*What is being asked*
When you copy the data that follows, reproduce every word exactly and leave out the images.

[Stored data entries]

━━━━━━━━━━━━━━━━

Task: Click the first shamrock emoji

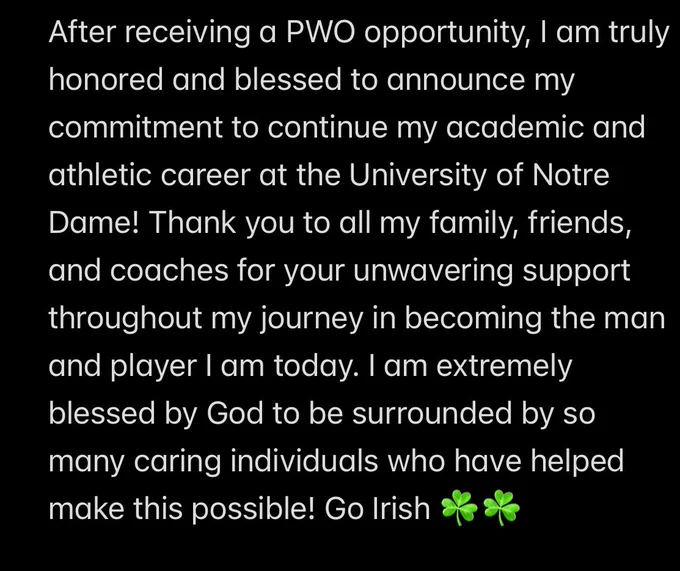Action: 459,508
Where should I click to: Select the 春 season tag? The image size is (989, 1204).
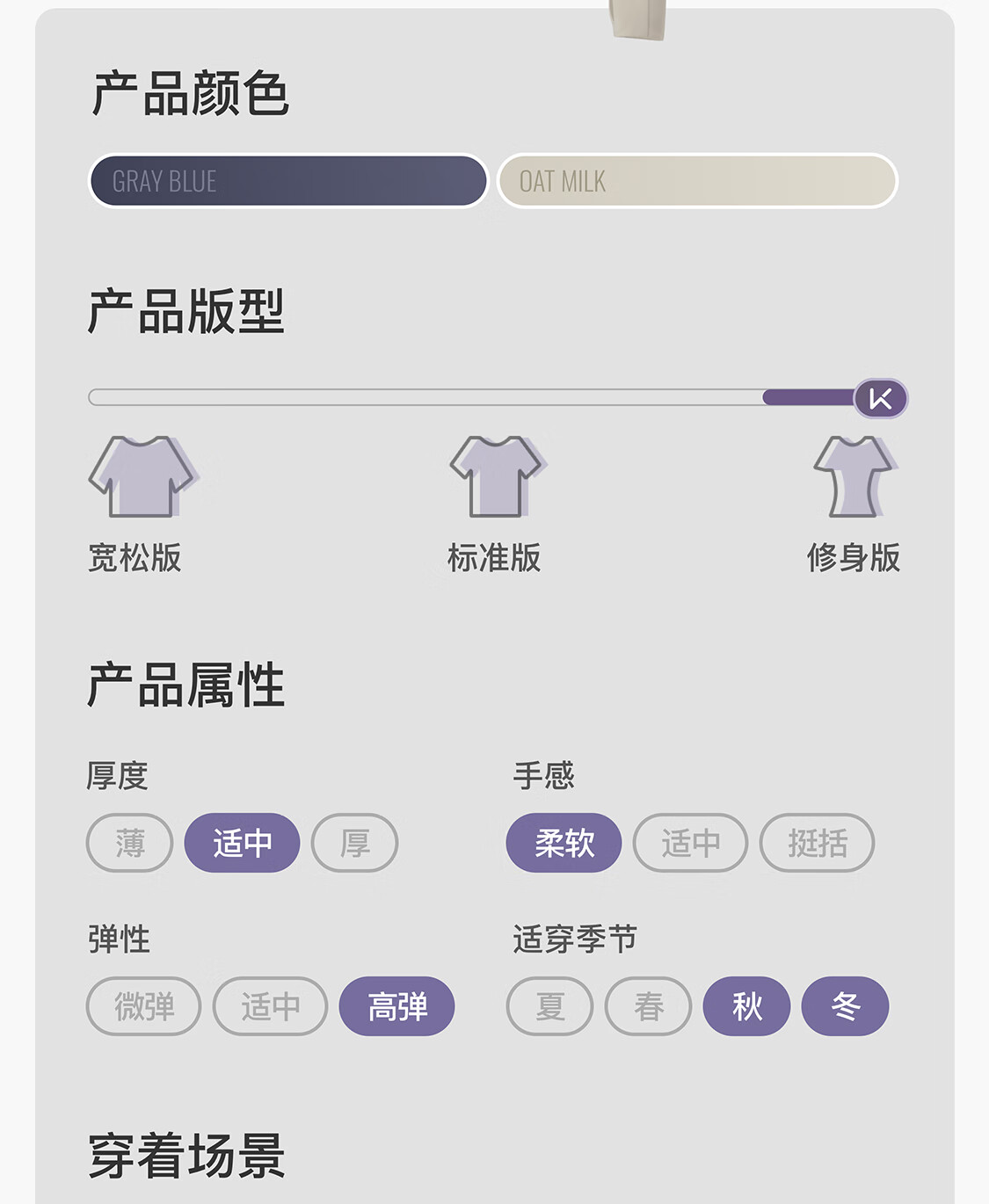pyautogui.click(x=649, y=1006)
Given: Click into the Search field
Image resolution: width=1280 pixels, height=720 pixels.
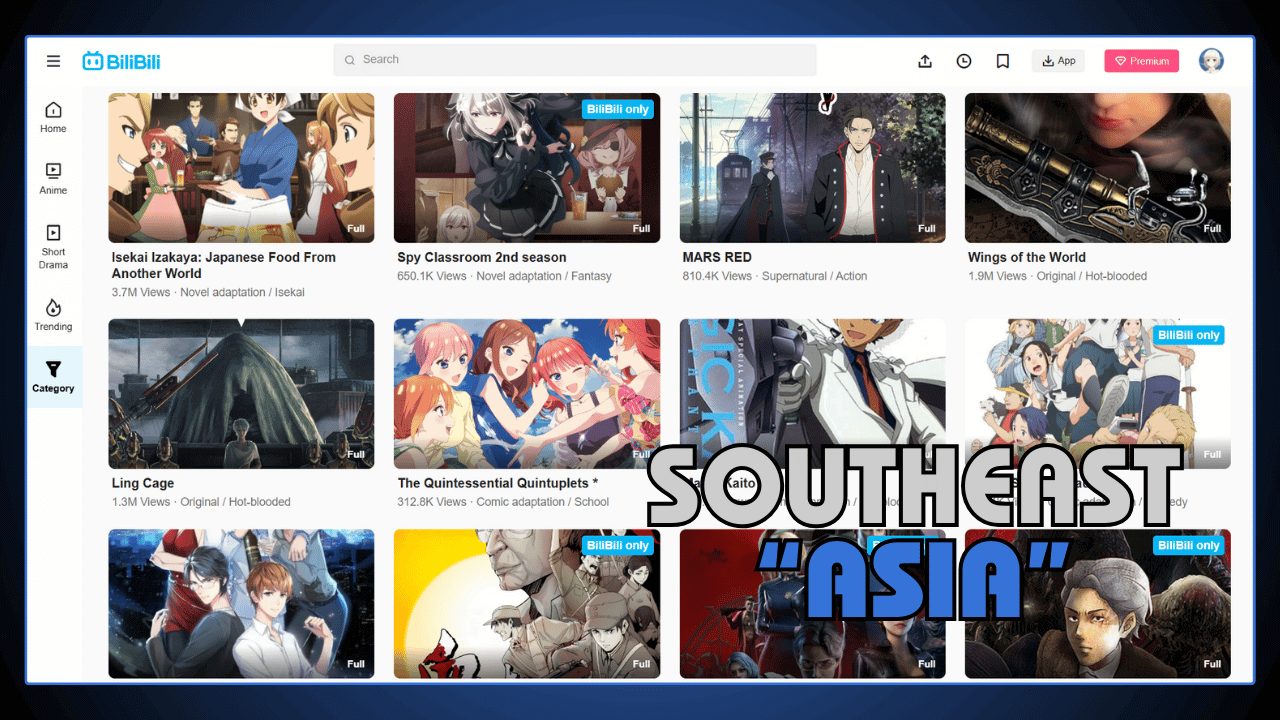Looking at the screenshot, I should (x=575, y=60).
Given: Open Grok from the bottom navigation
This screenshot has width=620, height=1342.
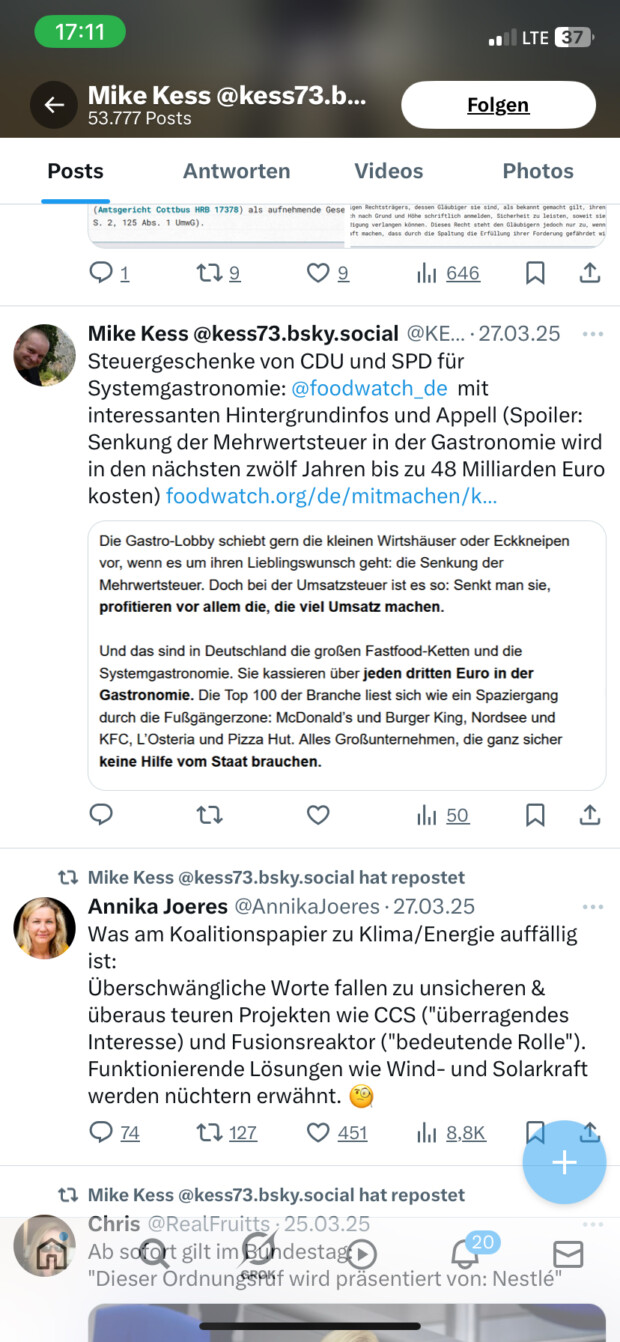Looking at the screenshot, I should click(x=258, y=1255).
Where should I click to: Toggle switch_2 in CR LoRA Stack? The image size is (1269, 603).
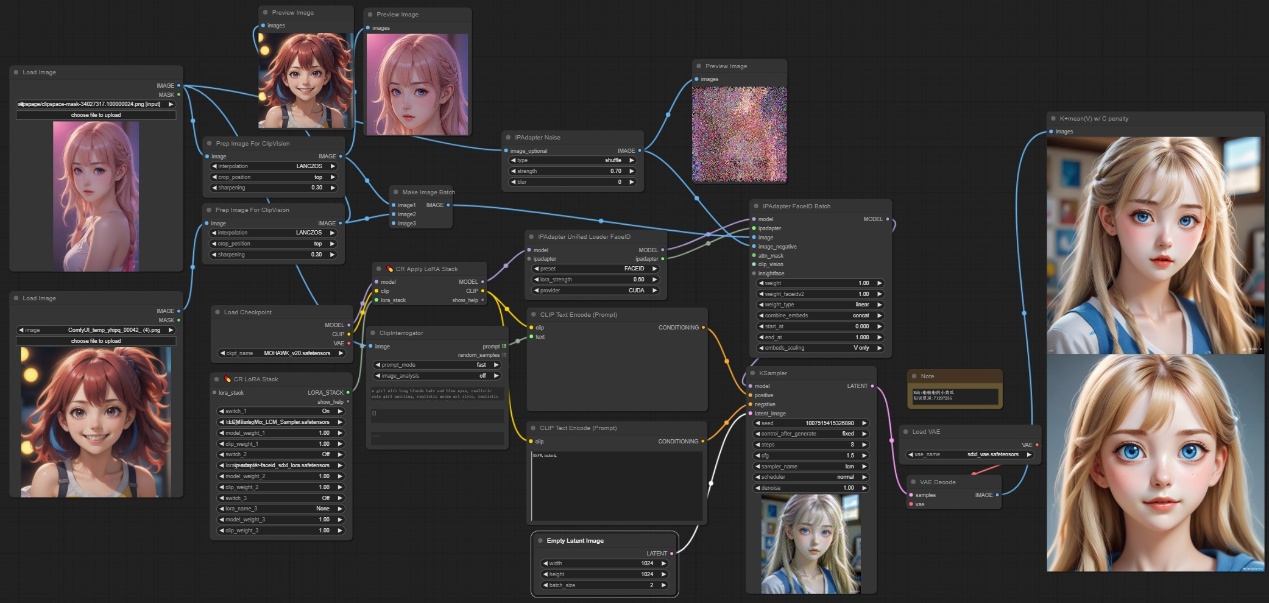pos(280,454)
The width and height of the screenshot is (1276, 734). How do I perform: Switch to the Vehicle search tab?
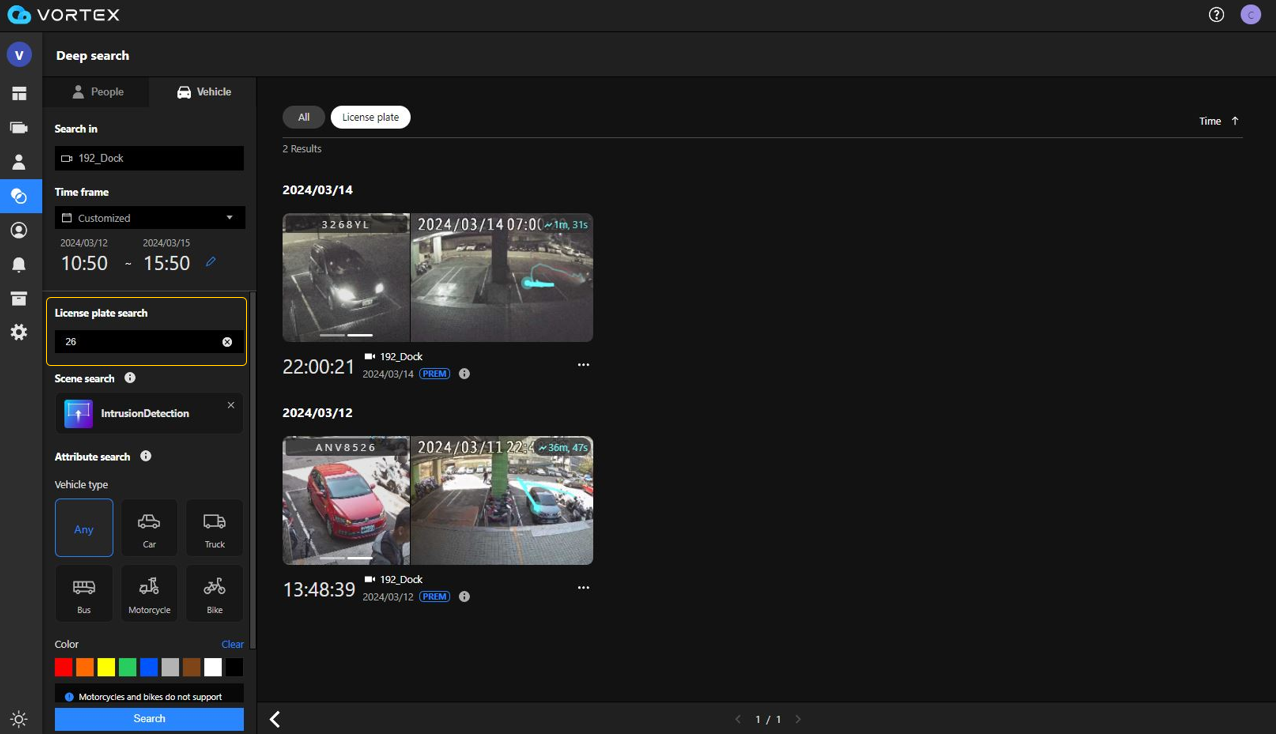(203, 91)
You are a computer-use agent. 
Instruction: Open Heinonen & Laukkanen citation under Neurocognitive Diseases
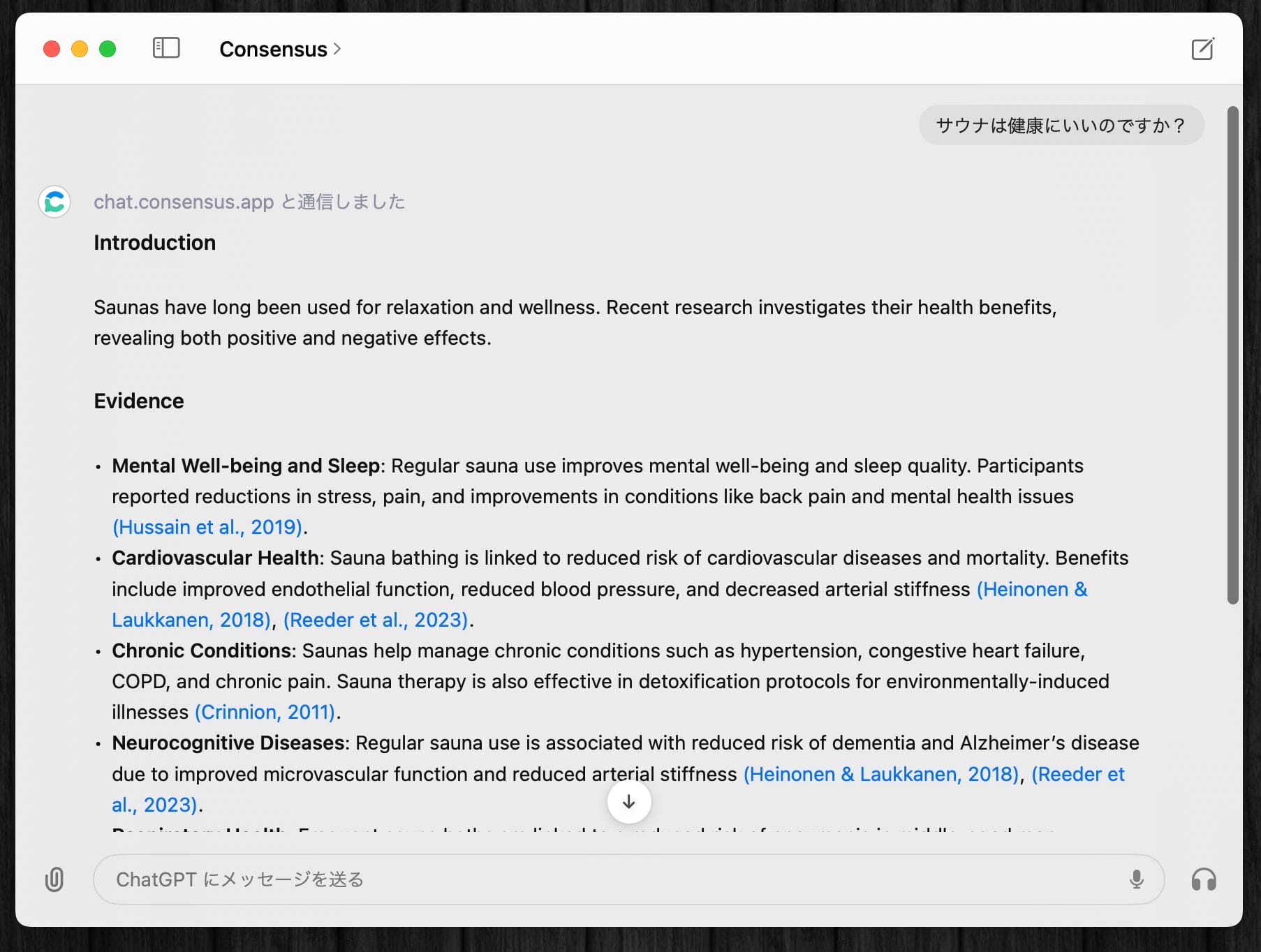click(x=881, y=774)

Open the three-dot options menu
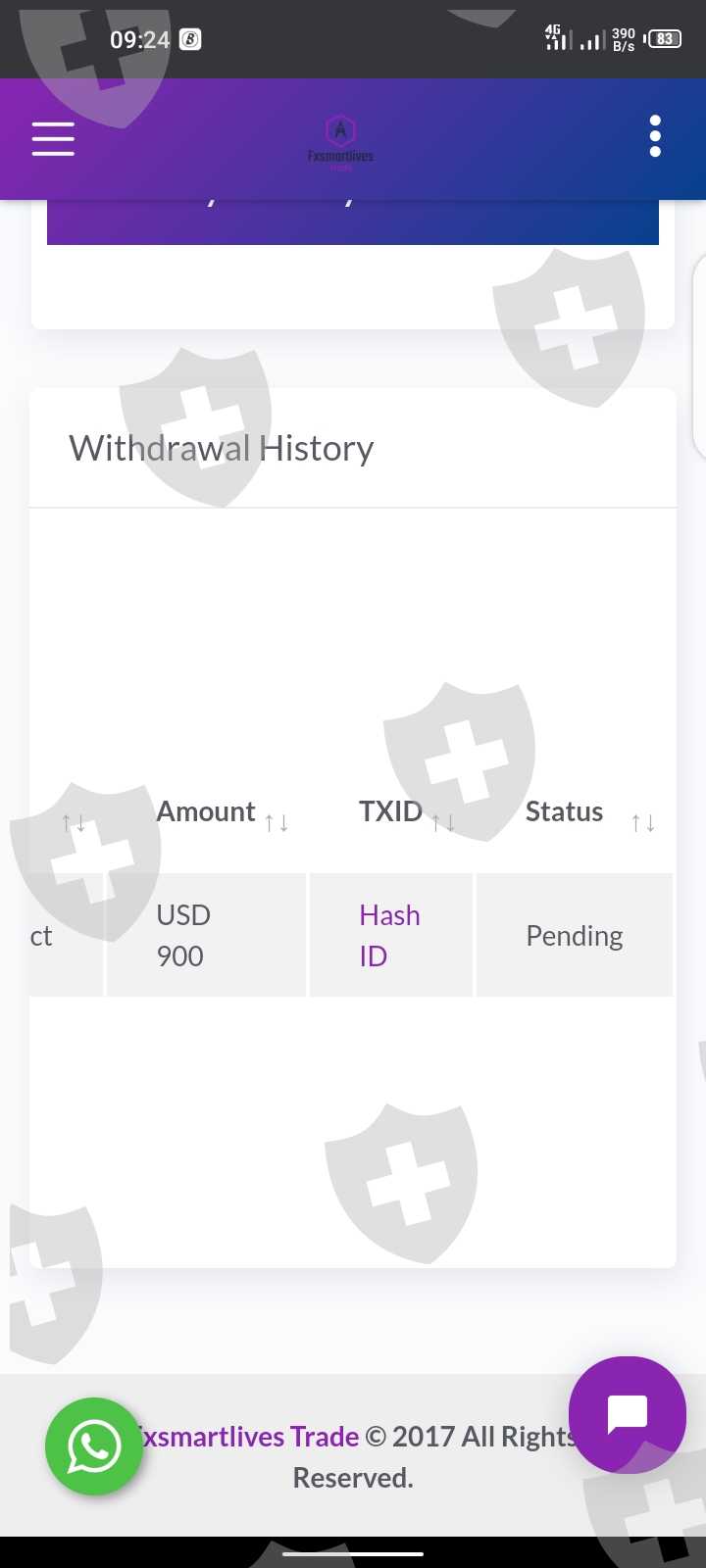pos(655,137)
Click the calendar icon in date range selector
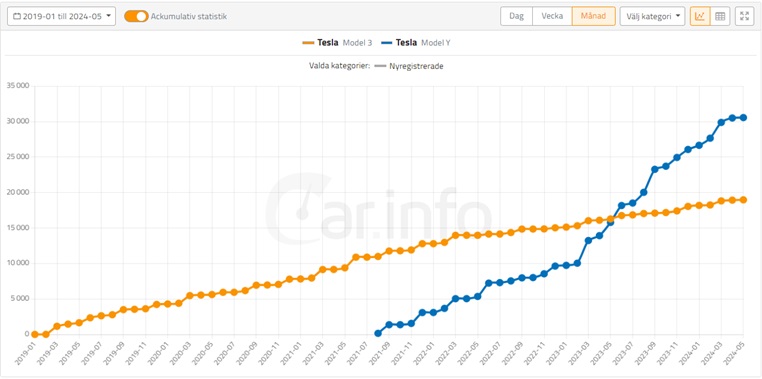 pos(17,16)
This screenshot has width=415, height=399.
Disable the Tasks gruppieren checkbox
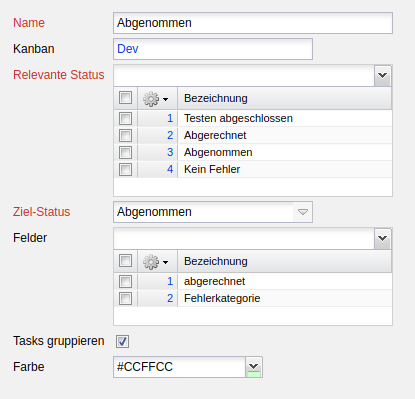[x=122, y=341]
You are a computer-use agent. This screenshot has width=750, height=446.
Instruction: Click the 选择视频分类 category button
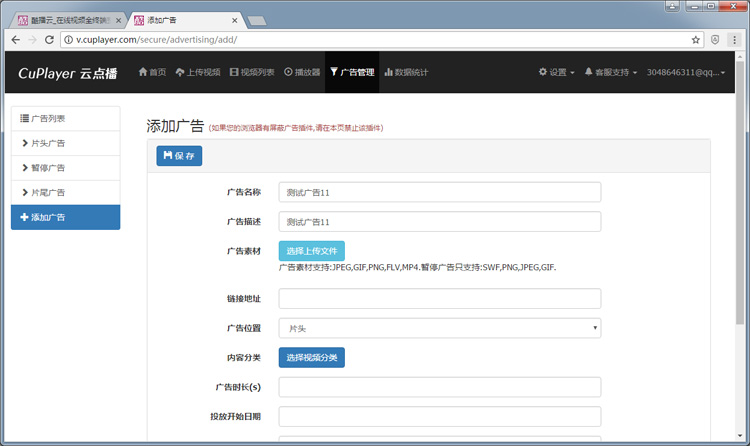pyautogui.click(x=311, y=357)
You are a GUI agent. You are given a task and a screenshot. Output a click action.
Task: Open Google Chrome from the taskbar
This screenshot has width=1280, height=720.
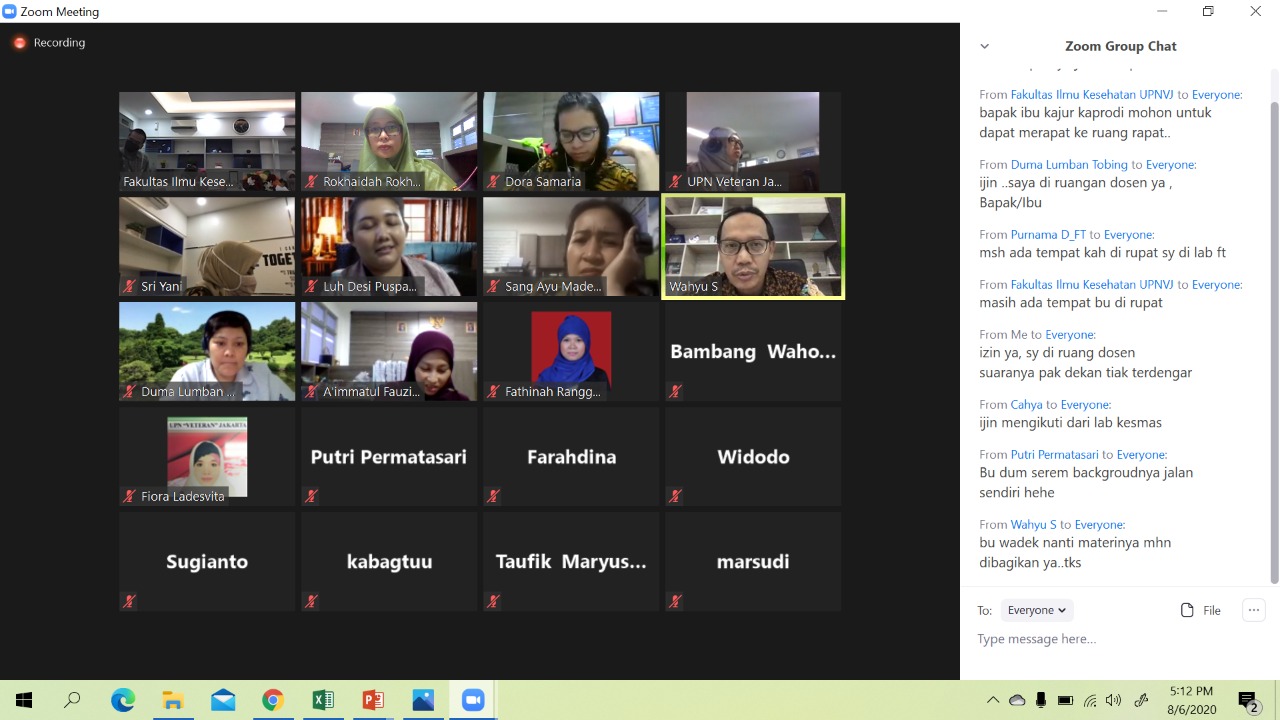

━━━━━━━━━━━━━━━━

*Solved exercise*
Task: Click the first shamrock emoji

Action: 459,508
Where should I click to: Select the 春 season tag? The image size is (989, 1204).
pyautogui.click(x=649, y=1006)
Given: Click into the Search field
Image resolution: width=1280 pixels, height=720 pixels.
Looking at the screenshot, I should (x=575, y=60).
Given: Open Grok from the bottom navigation
This screenshot has width=620, height=1342.
Looking at the screenshot, I should click(x=258, y=1255).
Where should I click to: Toggle switch_2 in CR LoRA Stack? The image size is (1269, 603).
pos(280,454)
The width and height of the screenshot is (1276, 734). How do I perform: Switch to the Vehicle search tab?
(203, 91)
You are a computer-use agent. 
Instruction: Open Heinonen & Laukkanen citation under Neurocognitive Diseases
click(x=881, y=774)

Open the three-dot options menu
pos(655,137)
Click the calendar icon in date range selector
 pos(17,16)
This screenshot has width=415, height=399.
Disable the Tasks gruppieren checkbox
[x=122, y=341]
You are a computer-use agent. This screenshot has width=750, height=446.
Instruction: Click the 选择视频分类 category button
pyautogui.click(x=311, y=357)
You are a GUI agent. You are given a task and a screenshot. Output a click action.
Task: Open Google Chrome from the taskbar
This screenshot has width=1280, height=720.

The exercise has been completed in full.